■ Your goal: Which lines of the data hold the word "user"? Copy all of them.

Stored entries:

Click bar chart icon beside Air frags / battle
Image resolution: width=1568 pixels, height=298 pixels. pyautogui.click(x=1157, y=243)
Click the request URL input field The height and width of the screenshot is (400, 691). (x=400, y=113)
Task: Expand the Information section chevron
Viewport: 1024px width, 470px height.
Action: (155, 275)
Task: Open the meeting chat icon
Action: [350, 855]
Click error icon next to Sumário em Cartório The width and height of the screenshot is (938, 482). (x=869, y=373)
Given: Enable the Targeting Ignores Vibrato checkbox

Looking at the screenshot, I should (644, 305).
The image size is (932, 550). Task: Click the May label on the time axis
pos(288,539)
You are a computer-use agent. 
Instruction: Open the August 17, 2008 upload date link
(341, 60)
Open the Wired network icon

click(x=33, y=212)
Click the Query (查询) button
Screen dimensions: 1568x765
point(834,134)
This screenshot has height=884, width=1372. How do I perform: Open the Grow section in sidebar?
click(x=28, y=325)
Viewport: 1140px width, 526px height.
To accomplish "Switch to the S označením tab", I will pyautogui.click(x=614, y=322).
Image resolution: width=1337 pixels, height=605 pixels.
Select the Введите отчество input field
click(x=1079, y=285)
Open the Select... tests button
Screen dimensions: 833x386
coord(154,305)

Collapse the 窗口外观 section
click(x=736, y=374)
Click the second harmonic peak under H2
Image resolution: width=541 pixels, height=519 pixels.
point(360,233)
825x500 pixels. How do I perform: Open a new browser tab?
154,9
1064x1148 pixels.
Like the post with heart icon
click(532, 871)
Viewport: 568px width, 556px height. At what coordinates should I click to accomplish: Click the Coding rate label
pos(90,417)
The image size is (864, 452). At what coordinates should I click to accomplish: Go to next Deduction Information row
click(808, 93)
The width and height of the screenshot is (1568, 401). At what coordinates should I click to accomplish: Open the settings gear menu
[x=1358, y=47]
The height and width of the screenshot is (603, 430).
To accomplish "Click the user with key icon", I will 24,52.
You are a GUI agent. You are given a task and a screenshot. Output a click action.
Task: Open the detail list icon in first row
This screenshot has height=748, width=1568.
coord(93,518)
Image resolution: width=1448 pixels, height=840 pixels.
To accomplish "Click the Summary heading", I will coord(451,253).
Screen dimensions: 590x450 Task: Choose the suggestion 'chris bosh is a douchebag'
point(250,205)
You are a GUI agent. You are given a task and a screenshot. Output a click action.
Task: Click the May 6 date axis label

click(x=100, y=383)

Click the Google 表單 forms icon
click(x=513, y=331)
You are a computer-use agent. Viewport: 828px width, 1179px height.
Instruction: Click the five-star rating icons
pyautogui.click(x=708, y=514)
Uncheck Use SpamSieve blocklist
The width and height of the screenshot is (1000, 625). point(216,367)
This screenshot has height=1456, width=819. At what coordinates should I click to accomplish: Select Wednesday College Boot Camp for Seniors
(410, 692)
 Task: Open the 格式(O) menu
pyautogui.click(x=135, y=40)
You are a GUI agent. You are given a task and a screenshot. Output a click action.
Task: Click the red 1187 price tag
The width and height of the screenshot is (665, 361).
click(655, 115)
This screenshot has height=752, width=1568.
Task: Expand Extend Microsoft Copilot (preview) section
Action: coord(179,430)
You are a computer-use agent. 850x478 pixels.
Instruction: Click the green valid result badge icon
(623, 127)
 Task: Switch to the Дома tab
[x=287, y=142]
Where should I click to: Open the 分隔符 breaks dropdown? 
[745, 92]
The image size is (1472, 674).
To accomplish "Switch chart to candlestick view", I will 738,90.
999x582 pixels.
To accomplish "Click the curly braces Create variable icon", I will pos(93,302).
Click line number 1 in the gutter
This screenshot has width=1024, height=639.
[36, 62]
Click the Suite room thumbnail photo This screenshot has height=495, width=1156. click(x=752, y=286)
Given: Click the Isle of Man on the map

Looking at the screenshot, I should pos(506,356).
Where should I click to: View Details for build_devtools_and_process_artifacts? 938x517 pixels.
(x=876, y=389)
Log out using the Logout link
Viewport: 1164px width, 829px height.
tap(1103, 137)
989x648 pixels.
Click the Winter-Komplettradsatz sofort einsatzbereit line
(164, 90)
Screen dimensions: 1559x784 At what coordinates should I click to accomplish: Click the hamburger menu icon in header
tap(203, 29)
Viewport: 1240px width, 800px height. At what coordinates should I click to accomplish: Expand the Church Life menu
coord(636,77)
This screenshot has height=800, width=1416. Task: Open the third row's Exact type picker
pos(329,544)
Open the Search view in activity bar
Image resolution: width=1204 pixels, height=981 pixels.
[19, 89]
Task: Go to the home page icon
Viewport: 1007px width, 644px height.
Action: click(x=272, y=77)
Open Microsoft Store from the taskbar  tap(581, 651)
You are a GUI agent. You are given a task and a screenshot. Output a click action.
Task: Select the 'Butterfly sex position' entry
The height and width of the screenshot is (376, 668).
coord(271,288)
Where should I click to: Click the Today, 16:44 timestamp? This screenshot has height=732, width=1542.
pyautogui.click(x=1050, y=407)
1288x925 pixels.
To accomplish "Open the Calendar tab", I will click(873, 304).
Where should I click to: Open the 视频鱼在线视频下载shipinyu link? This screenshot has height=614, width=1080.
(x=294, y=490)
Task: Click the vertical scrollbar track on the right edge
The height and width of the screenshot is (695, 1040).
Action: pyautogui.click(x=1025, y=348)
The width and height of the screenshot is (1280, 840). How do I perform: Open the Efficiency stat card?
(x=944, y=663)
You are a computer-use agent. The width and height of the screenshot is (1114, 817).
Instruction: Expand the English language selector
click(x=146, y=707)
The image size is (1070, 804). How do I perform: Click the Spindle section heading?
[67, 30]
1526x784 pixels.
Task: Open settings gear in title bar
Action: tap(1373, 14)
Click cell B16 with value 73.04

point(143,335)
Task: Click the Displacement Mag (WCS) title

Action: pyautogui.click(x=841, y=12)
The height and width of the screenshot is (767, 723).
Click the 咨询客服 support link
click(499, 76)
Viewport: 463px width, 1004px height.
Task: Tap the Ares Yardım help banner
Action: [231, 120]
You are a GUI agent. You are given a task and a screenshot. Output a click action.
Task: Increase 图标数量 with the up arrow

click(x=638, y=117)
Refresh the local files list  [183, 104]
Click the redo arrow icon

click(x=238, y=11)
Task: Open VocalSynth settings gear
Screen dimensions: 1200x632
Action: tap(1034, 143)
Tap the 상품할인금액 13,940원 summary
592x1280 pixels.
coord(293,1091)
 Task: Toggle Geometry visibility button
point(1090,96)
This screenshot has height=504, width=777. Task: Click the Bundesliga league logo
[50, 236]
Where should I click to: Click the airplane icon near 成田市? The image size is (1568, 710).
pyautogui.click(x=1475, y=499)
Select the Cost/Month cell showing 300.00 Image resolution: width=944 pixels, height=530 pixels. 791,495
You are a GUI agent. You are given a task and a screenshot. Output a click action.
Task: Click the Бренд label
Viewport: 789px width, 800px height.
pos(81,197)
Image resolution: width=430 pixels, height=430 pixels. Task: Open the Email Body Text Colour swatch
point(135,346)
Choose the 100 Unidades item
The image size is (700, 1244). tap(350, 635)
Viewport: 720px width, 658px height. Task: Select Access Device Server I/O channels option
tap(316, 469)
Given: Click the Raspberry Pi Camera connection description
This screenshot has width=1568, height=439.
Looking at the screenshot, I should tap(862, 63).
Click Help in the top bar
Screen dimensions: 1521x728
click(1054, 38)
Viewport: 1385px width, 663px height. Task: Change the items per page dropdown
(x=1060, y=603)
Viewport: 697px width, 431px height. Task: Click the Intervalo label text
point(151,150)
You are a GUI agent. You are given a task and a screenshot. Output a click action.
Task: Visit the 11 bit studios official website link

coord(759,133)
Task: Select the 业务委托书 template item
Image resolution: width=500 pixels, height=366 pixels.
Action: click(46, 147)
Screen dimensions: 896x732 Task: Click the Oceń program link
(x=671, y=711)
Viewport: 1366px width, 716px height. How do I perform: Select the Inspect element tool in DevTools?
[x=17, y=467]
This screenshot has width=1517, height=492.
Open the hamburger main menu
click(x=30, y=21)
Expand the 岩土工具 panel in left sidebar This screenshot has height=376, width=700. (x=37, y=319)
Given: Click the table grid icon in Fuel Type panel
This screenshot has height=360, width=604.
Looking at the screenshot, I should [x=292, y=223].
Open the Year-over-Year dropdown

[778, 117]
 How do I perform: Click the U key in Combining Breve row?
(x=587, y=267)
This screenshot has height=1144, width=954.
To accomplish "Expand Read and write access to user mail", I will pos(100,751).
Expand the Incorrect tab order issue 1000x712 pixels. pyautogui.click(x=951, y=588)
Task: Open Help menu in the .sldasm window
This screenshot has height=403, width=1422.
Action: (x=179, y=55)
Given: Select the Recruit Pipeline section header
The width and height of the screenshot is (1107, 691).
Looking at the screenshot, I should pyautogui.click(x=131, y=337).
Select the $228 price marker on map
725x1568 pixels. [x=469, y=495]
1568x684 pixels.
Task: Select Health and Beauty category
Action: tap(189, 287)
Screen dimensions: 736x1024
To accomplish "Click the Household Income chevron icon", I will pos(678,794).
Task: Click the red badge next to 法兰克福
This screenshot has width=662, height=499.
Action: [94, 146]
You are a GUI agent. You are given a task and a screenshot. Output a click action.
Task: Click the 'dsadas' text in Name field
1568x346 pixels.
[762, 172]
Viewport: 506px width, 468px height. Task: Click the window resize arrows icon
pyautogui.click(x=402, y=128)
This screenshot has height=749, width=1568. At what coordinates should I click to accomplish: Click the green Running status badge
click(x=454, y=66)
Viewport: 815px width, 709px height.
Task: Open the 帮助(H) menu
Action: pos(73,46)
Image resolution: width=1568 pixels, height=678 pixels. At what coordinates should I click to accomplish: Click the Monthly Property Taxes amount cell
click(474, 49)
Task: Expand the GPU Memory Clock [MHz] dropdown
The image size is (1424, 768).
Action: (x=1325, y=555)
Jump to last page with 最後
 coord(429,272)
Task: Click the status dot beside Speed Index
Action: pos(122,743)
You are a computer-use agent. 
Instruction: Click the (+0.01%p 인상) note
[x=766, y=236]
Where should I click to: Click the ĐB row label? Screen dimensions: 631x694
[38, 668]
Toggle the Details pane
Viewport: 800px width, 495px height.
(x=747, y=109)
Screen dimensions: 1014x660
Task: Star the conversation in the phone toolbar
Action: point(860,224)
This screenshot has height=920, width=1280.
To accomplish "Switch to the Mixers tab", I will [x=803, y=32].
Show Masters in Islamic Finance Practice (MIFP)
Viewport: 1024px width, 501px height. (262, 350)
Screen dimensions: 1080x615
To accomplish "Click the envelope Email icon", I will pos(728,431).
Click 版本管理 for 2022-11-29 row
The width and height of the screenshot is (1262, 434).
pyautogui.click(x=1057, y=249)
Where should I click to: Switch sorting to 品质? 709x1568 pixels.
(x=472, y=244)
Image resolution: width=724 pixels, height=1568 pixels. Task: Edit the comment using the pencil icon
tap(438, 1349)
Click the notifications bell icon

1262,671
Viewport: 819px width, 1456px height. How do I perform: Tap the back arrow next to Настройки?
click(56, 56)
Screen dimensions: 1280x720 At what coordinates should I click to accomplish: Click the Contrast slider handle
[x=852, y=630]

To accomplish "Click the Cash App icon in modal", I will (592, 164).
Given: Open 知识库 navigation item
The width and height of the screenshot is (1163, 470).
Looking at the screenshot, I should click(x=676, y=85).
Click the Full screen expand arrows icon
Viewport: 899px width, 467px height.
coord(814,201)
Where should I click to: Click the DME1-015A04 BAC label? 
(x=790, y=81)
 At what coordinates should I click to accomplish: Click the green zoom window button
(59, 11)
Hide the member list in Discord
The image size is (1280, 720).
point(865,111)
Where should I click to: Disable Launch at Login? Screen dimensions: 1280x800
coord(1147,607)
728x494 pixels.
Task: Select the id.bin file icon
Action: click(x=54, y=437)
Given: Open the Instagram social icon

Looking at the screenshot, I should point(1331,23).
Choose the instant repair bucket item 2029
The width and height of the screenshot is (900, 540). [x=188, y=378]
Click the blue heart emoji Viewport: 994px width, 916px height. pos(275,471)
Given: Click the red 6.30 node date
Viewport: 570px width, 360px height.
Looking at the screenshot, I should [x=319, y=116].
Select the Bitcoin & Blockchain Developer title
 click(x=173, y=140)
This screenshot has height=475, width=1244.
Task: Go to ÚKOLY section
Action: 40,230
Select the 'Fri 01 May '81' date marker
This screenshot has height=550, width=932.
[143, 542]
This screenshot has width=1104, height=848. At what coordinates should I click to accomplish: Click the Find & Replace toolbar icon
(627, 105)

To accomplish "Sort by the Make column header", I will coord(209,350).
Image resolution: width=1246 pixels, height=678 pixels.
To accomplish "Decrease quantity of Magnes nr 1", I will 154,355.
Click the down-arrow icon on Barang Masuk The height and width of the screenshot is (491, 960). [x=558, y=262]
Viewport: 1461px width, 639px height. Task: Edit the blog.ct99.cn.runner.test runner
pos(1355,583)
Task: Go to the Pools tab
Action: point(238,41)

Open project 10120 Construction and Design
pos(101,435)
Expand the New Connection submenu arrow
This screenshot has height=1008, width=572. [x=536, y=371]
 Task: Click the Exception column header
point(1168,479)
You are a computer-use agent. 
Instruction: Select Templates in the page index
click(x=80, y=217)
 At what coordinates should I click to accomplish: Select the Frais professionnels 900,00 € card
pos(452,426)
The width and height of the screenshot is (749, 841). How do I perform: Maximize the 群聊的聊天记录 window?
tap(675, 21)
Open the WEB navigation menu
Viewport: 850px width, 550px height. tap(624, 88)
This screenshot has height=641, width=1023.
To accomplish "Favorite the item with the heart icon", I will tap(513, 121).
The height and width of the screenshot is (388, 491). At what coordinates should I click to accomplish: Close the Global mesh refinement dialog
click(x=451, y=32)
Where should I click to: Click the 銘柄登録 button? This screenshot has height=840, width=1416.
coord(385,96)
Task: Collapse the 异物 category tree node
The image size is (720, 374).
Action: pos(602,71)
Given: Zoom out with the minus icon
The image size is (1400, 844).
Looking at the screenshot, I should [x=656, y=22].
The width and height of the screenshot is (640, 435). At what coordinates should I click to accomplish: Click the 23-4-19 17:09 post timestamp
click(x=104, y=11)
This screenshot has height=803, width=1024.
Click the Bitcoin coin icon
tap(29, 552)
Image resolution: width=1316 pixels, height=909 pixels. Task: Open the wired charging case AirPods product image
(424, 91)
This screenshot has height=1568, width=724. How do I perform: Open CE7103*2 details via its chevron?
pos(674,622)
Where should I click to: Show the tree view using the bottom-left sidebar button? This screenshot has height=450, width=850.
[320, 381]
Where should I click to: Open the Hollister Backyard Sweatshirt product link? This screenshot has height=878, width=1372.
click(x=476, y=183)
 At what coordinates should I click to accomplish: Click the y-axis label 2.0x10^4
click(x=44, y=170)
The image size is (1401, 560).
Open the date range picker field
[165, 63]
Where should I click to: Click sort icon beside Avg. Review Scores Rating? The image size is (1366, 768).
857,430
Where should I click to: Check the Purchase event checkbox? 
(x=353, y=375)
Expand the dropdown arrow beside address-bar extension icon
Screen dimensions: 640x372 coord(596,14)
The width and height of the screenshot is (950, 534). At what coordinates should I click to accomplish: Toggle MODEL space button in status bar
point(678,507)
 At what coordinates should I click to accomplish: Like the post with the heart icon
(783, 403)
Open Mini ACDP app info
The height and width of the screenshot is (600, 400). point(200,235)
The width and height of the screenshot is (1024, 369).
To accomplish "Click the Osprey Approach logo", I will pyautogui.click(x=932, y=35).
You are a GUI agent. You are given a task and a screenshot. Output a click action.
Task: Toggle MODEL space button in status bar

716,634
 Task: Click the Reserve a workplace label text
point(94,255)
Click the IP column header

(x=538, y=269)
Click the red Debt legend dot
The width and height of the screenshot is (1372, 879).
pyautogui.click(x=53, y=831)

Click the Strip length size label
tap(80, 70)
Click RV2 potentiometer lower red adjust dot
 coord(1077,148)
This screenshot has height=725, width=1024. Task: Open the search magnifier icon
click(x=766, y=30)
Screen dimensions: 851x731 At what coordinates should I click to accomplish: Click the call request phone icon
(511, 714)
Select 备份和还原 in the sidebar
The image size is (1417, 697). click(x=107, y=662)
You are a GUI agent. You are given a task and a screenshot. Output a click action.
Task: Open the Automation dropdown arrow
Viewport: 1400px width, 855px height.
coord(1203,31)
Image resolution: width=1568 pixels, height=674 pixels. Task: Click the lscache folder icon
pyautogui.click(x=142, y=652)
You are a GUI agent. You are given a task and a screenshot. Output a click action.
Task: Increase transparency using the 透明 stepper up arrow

■ Exercise solution:
To accomplish "Click the user with key icon", I will 24,52.
To accomplish "Expand Read and write access to user mail", I will pos(100,751).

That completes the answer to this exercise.